I needed to thrash this out with Leticia, or her guards.
I needed her dead.
Or me.
Because death seemed more attractive than existing a second longer in a world I didn’t belong in.
Having fed so well recently, I began flying to Valdoria, even knowing the journey would be long. It felt unavoidable after what I’d learned. My passion for this to be over, once and for all, n
ow outweighed everything else.
JODIE
Three Months Later
THE LAST TIME she possessed me was three months ago. I returned home from work late and blacked out in the hallway. When I was given my body back around half an hour later, I felt hung-over and dirty. I felt invaded. I rushed into the downstairs toilet and threw up, remaining on the lino for several hours afterwards as I chucked up every last morsel I had to give. It was always a horrendous experience, waking knowing someone as vile and hateful as she had slid into my veins as my mind was overtaken.

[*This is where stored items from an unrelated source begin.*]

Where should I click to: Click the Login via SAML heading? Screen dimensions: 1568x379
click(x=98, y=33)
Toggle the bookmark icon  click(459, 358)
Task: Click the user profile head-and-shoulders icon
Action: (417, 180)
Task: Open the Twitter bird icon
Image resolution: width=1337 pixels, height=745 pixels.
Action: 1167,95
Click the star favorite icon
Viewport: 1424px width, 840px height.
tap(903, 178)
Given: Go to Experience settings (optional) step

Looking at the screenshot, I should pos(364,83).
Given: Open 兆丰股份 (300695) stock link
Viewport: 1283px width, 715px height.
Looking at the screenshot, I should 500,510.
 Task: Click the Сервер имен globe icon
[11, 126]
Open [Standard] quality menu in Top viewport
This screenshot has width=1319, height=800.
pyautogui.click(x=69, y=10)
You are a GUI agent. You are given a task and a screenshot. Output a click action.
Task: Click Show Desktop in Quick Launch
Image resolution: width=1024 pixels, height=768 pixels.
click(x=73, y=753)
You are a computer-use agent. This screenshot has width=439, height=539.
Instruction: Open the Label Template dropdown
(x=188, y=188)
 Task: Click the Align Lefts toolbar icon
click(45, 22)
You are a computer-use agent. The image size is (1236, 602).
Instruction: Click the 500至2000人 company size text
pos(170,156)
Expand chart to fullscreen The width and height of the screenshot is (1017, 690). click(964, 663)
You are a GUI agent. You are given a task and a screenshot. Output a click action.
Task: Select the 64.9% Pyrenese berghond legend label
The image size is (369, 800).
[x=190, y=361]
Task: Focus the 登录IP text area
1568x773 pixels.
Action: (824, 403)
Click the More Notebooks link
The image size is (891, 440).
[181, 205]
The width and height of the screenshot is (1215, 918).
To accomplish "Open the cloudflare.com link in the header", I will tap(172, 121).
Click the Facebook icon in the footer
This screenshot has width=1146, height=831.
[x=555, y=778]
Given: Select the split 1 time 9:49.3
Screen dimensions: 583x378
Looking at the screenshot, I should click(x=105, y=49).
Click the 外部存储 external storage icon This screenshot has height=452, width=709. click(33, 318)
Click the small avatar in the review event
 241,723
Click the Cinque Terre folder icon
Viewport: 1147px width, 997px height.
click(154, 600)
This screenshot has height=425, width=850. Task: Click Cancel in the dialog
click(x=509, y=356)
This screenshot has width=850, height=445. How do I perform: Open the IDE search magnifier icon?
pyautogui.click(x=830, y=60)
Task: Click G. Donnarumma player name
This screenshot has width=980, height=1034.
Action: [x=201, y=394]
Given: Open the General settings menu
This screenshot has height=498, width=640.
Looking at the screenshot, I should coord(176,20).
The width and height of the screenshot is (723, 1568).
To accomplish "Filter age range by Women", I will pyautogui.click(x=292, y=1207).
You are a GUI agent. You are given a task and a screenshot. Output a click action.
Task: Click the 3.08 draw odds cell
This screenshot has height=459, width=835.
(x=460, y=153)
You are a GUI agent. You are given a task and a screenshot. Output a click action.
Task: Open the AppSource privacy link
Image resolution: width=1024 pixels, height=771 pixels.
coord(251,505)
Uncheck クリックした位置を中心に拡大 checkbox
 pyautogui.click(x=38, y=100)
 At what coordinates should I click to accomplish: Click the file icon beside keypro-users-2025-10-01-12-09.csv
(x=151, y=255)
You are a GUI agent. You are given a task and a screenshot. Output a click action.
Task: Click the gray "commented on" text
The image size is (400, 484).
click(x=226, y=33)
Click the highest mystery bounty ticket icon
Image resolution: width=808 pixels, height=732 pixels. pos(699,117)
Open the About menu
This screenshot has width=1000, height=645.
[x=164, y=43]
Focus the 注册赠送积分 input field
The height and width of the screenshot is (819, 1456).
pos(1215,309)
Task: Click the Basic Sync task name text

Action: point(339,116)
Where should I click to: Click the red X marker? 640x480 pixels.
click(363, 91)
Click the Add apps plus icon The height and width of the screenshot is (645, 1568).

I wondered why she hadn’t returned since. I wasn’t sure.
When Fabien found me on New Year’s Eve, I was myself until we walked inside my house—and she took over my body then too. I had no idea what she did with him that night, only that when I came round on New Year’s Day, he was gone and I knew we’d never made it to bed together. A woman knows when she has been sexually active and Leticia had been using my body for years…
In my past life as Juniper I died at her hands and got sent to the spirit world of the in-between, where I remained for almost 300 years before she visited me and said the only way I would ever get back to Fabien was if she made a deal with the sisterhood she belonged to. I never knew what she promised the sisterhood but it had to have something to do with her magical powers.
Her promise was to give me life once more on the condition that she be allowed to use my body whenever she wanted to. The sisterhood would grant me life alongside my twin—Jaimie—who’d died in childbirth the first time round and was awaiting her chance at life. I wasn’t meant to reincarnate, not for a few centuries more yet. Fabien was being punished, but for what reason, I wasn’t sure—just that my absence was his sentence. As Juniper, I willingly gave myself to Fabien, even knowing it would earn me death. I’d known he belonged to someone of his own kind and even though I’d known he didn’t love her, I still knew being with him was dangerous. But it had been my choice. I’d never expected rebirth to be possible but the chance to see him again was one I hadn’t been able to turn down, no matter the rules imposed upon me as a consequence. So I said yes to Leticia’s plan.